● Exercise details: Anywhere the string "computer" shows up in the listing below, copy the line it is in.

● Given information:
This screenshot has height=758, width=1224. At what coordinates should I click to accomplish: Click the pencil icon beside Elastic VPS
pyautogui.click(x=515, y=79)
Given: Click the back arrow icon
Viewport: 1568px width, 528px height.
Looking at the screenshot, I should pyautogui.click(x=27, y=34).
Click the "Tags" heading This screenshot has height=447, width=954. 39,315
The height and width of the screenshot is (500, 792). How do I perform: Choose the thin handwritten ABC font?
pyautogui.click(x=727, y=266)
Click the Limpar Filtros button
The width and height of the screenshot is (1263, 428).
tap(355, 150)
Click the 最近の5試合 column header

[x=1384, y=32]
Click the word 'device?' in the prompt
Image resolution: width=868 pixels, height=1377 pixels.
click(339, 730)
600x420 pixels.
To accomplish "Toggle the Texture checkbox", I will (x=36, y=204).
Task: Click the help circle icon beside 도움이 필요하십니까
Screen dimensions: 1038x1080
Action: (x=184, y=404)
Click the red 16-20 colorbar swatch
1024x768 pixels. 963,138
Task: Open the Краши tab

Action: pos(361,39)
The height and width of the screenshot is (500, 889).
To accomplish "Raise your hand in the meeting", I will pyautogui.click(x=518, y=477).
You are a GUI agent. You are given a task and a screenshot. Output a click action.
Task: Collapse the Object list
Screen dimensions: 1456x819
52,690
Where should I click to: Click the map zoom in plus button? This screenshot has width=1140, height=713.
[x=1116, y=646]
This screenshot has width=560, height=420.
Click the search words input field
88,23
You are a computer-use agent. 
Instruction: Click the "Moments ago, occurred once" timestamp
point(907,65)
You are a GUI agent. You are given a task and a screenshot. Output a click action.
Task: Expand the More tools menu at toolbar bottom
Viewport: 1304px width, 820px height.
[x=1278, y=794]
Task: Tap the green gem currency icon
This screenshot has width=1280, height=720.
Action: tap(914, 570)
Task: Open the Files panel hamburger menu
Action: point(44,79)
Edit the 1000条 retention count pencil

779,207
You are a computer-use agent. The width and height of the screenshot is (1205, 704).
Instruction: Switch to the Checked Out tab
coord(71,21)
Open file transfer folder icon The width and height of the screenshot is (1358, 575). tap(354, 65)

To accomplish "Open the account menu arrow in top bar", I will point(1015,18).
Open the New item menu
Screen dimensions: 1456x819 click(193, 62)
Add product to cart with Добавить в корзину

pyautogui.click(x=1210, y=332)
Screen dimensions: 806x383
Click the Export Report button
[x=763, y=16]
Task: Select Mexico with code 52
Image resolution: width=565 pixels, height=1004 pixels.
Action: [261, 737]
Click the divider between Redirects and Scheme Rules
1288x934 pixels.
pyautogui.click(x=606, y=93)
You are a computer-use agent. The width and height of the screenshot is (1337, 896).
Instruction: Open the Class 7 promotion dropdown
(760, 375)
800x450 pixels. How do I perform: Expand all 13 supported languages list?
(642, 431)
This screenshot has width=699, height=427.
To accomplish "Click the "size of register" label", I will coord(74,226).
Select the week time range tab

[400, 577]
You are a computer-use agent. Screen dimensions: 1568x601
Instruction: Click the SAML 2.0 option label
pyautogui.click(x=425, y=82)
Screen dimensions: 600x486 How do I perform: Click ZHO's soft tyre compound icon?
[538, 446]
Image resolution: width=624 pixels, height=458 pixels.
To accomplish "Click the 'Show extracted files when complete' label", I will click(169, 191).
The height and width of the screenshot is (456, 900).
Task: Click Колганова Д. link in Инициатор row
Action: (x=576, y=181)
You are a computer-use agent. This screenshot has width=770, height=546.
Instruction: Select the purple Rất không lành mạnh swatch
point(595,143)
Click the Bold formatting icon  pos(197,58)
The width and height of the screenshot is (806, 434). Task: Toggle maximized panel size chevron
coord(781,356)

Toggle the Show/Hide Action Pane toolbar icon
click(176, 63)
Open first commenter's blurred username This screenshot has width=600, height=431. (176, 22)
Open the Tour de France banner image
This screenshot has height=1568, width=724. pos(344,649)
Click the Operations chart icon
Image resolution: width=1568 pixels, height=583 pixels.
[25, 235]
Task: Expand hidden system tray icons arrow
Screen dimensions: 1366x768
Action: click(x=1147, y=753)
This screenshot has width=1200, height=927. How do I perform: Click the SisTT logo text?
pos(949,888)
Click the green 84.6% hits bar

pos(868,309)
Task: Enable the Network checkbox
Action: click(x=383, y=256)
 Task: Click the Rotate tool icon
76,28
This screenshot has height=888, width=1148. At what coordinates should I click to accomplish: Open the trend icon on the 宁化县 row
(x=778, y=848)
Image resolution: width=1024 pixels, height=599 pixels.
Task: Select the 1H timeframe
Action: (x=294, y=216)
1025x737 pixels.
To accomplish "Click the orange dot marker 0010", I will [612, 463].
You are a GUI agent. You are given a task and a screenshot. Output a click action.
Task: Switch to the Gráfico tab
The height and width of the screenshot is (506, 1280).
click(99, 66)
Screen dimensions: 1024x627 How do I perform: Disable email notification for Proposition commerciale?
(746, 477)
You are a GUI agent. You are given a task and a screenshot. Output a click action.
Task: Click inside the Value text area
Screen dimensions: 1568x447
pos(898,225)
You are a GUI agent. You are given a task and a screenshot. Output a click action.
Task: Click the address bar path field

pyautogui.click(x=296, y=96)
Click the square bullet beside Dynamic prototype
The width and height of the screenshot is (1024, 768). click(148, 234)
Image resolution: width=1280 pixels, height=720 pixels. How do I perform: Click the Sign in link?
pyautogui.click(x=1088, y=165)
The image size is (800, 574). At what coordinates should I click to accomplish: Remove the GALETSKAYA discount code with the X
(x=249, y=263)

● Worked solution:
You are a computer-use agent. 
You are a computer-use agent. The width and height of the screenshot is (1205, 704).
You are a computer-use agent. The width and height of the screenshot is (1337, 896).
You are a computer-use agent. Screen dimensions: 1568x601
You are a computer-use agent. This screenshot has width=770, height=546.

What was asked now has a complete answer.